STREAM pharmacists prepare patient packs of medication
STREAM pharmacists prepare medication for trial participants

Jan Komrska, a pharmacist at Vital Strategies, oversees  the supply chain management of trial drugs for all STREAM sites. He also provides technical support and training for trial site pharmacists. During his visit to Ethiopia in March 2017, he met site pharmacists Daniel Legese and Dereje Mirkano, who oversee the site at Armauer Hansen Research Institute (AHRI) in Addis Ababa. 
Daniel Legese joined  the trial team in September 2016. His main tasks are to maintain an inventory of trial drugs received from the manufacturer and ensure that drugs are stored at a central facility under appropriate conditions as required by the manufacturer. He also oversees  distribution to the two STREAM trial sites in Addis Ababa, AHRI and St. Peters Specialized Hospital. 

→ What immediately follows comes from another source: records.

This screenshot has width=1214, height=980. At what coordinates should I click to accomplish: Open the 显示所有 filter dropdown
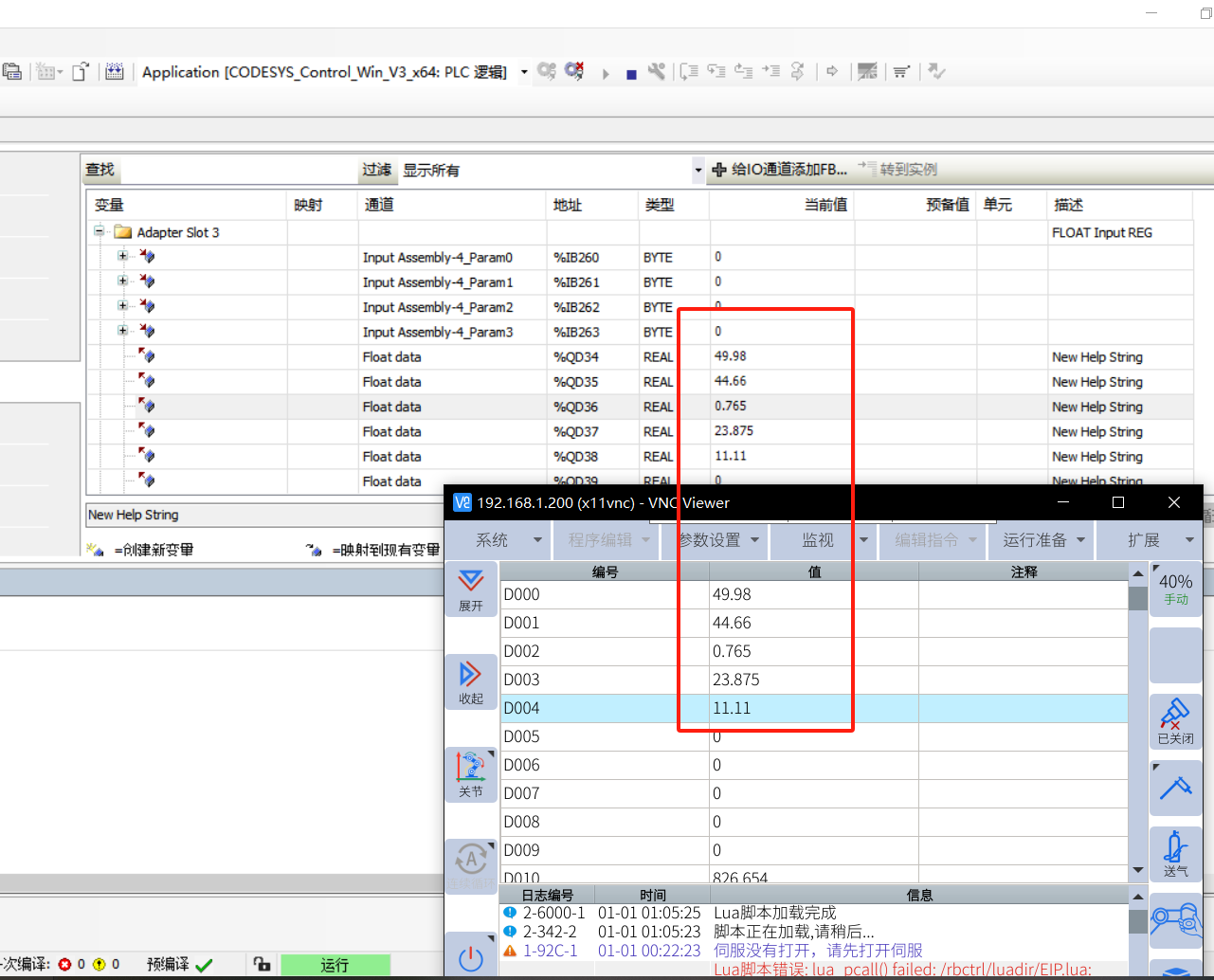click(x=698, y=171)
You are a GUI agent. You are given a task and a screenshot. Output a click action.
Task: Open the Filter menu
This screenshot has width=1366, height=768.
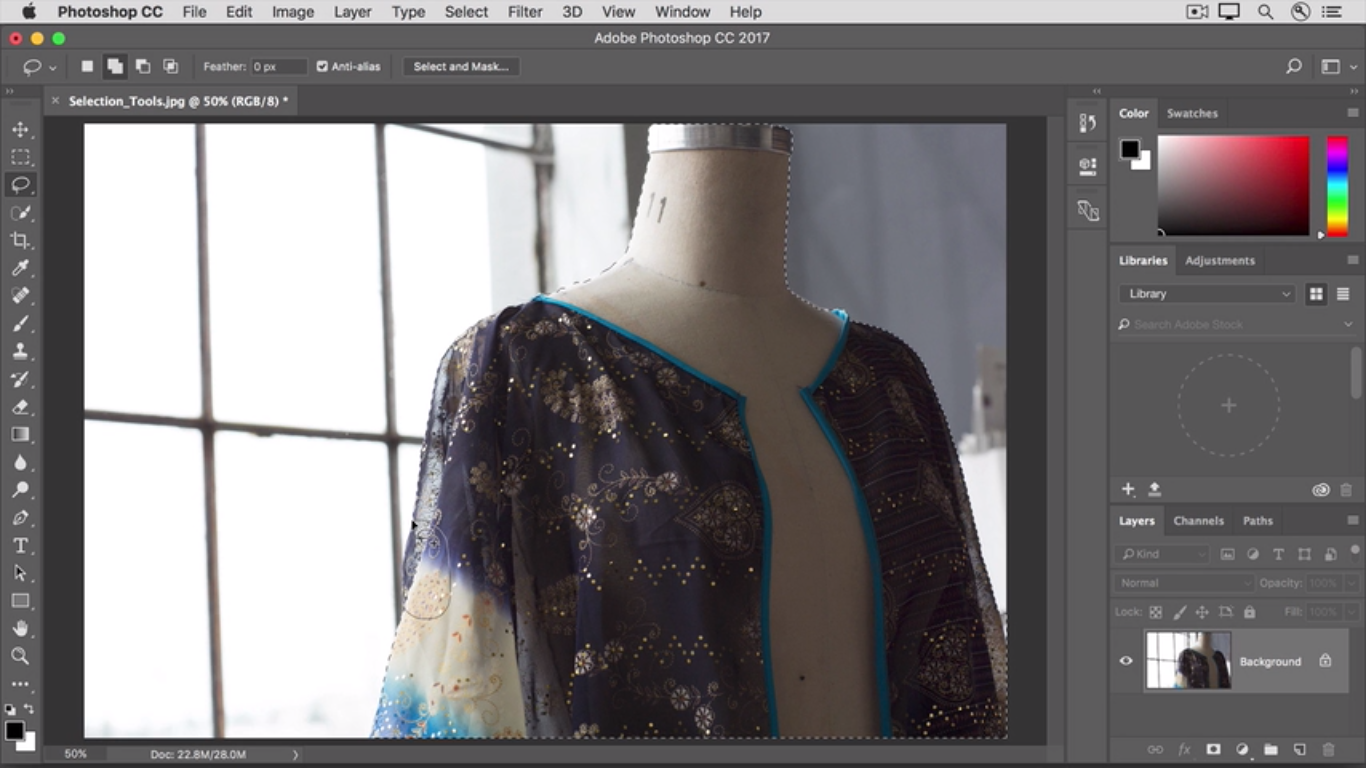point(524,12)
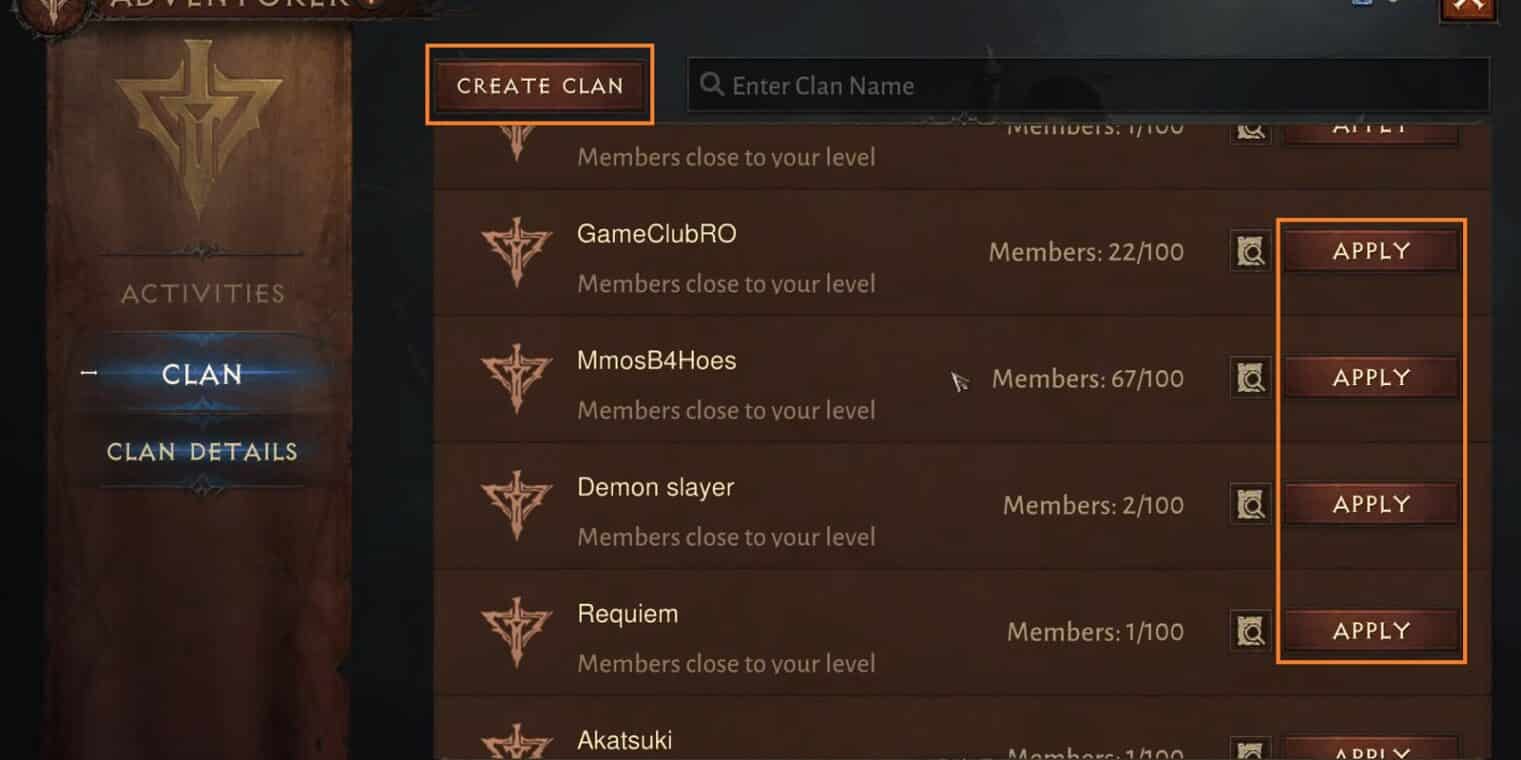Apply to the GameClubRO clan
Screen dimensions: 1521x760
click(x=1371, y=251)
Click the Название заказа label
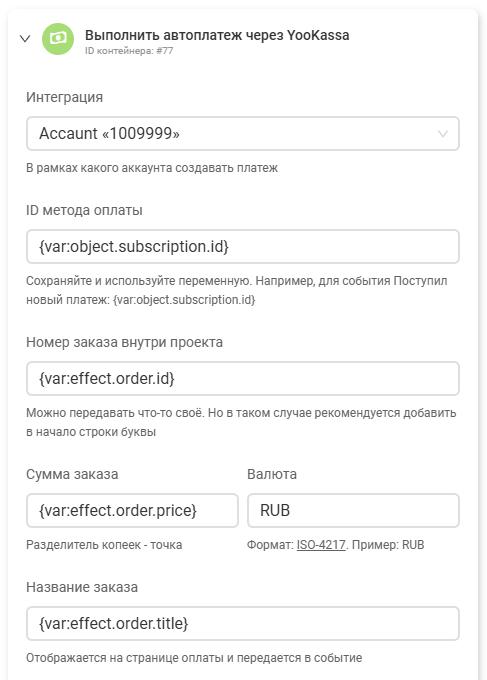 tap(82, 587)

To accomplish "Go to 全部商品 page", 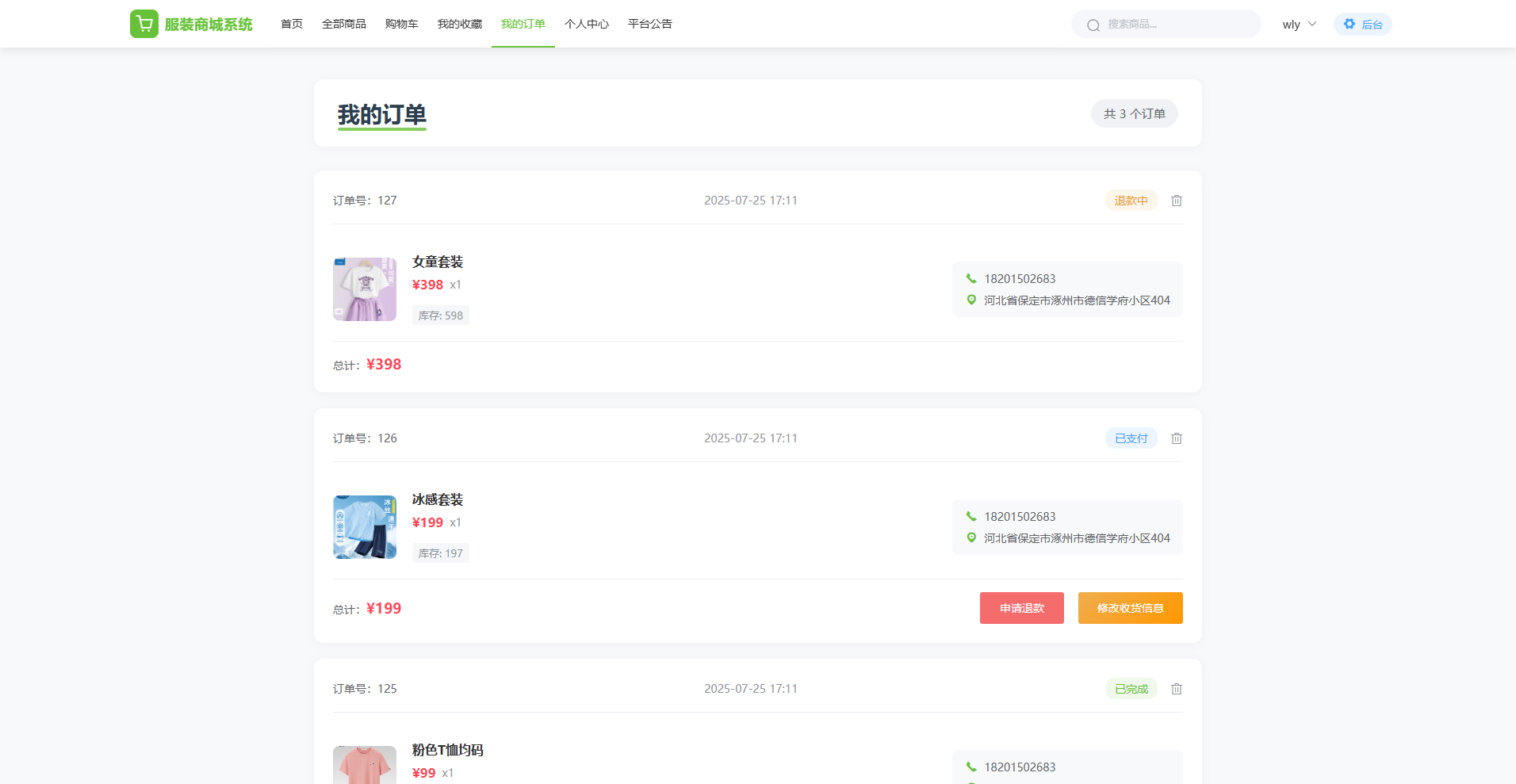I will pyautogui.click(x=344, y=24).
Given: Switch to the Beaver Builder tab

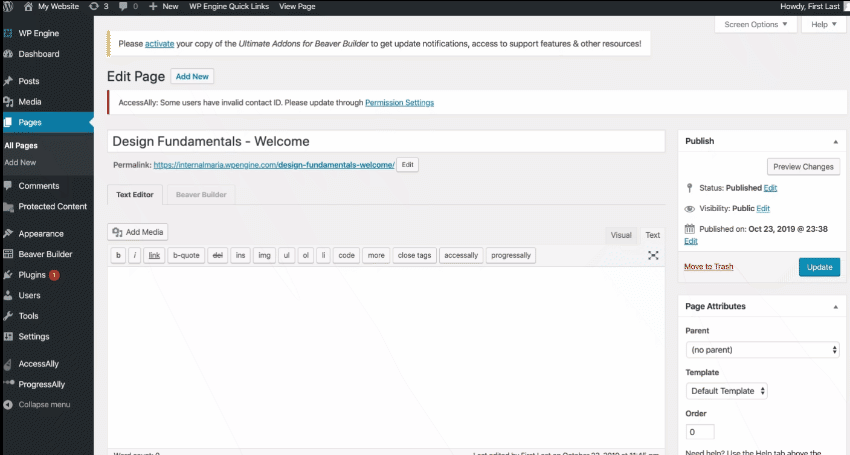Looking at the screenshot, I should point(201,195).
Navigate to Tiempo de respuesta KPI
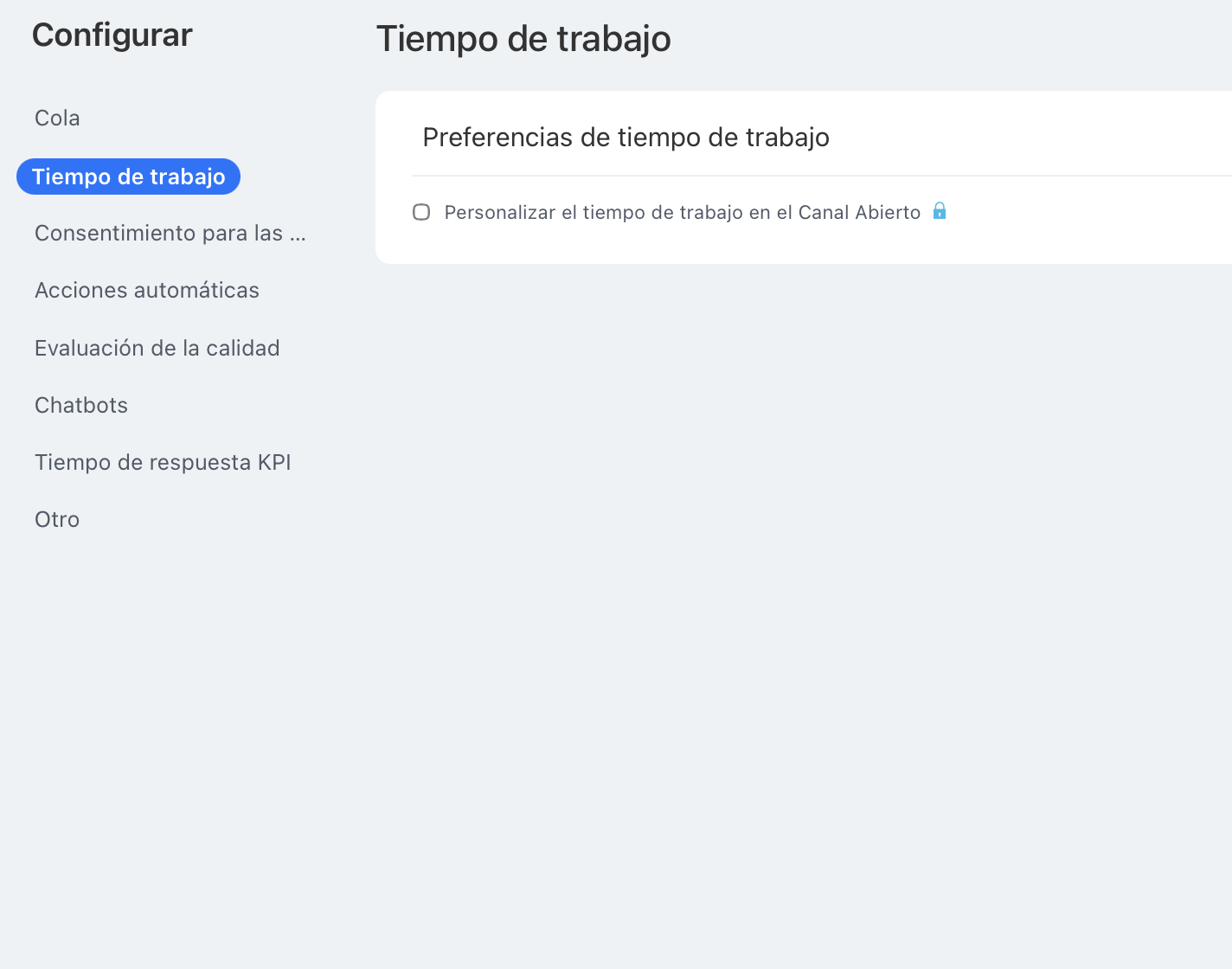The width and height of the screenshot is (1232, 969). coord(163,462)
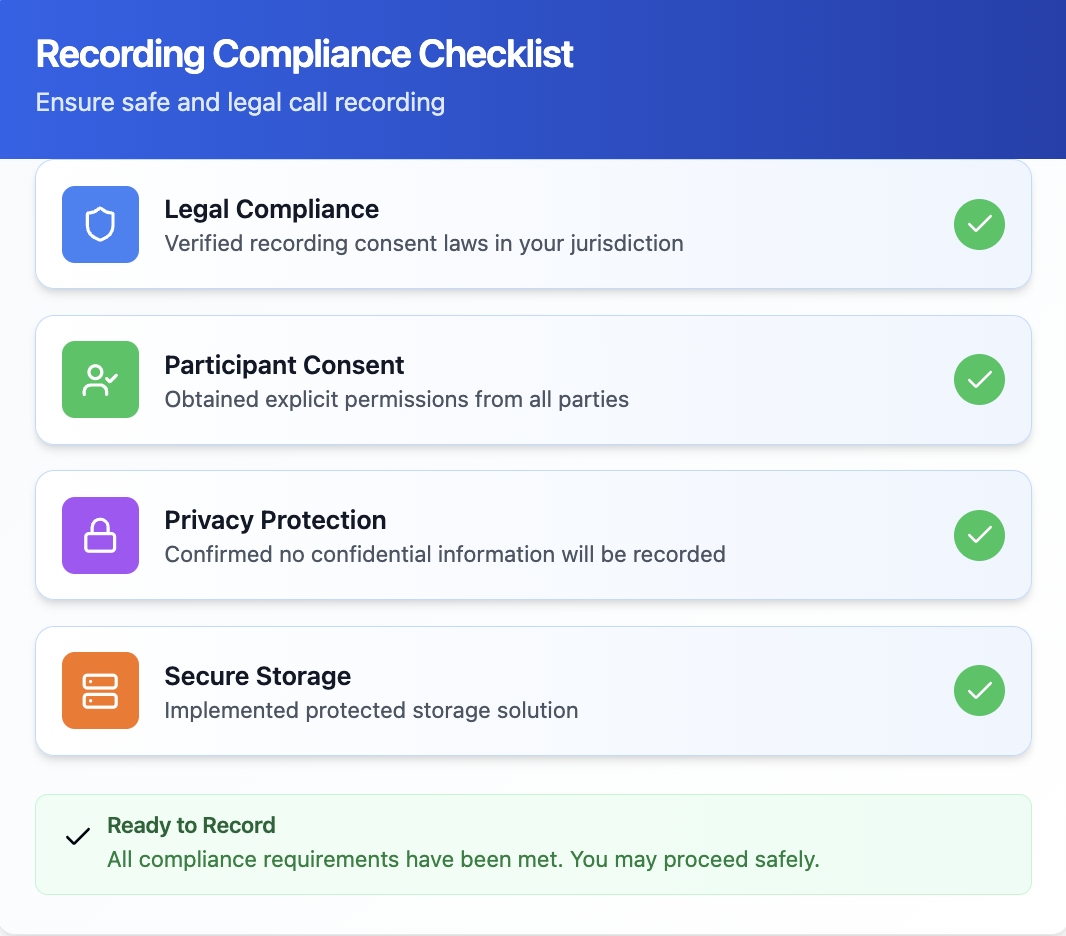
Task: Select the Secure Storage checklist card
Action: point(533,690)
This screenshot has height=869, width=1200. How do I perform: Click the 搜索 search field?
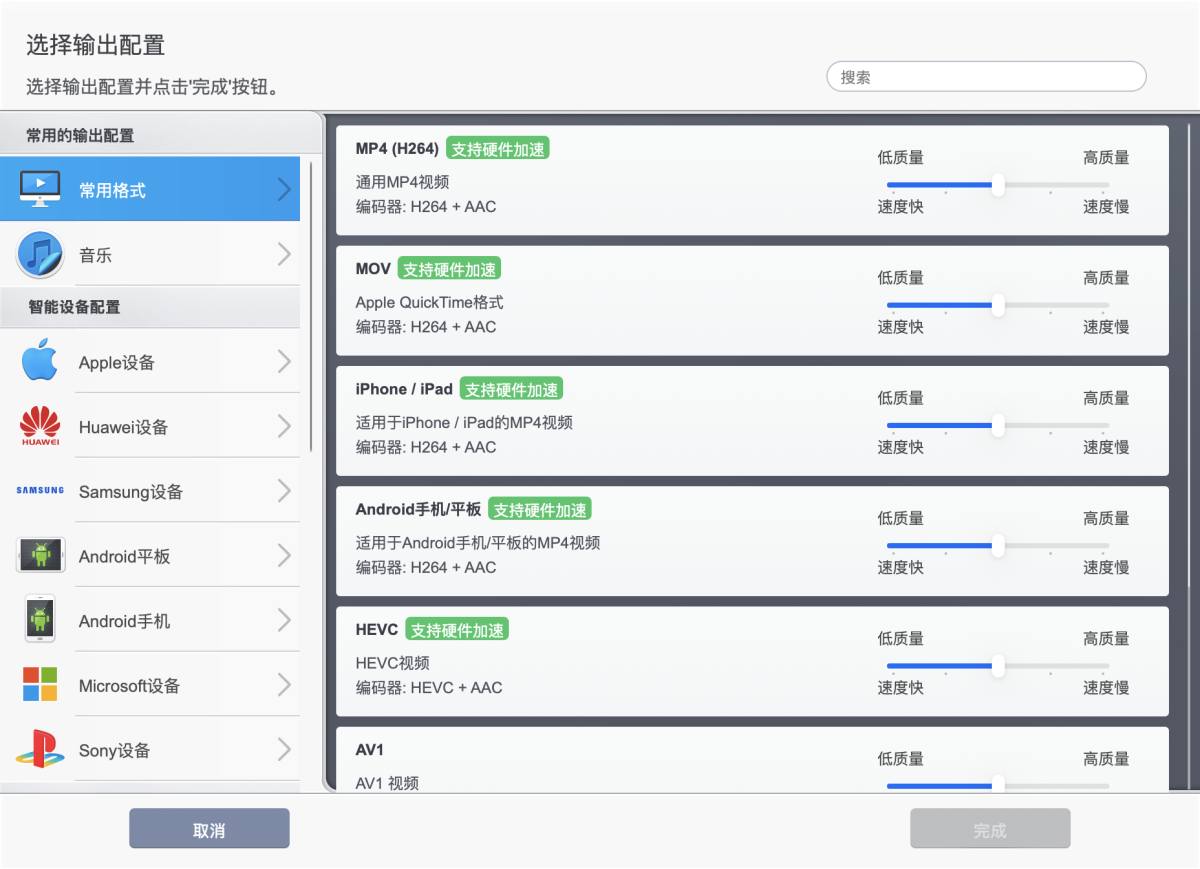pyautogui.click(x=986, y=77)
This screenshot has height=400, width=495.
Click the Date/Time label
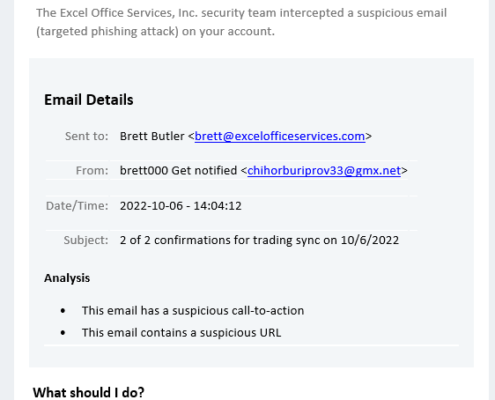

Daniel highlighted: “ My objective is to make study drugs available at the site in good condition and to make sure there are no stock outs that could lead to interruption of the patients’ therapy.” His work is critical to successfully treat patients with tuberculosis. 

Daniel also supports Dereje, and together, they ensure that medicines prescribed by the study physicians are received on time by patients. 

Daniel enjoys working with the trial team. He mentioned he had already learned so much and would appreciate additional learning opportunities. Daniel concluded,  “This trial helps my country, Ethiopia, which faces the increasing burden of MDR-TB cases because it is bringing better treatment to our patients.”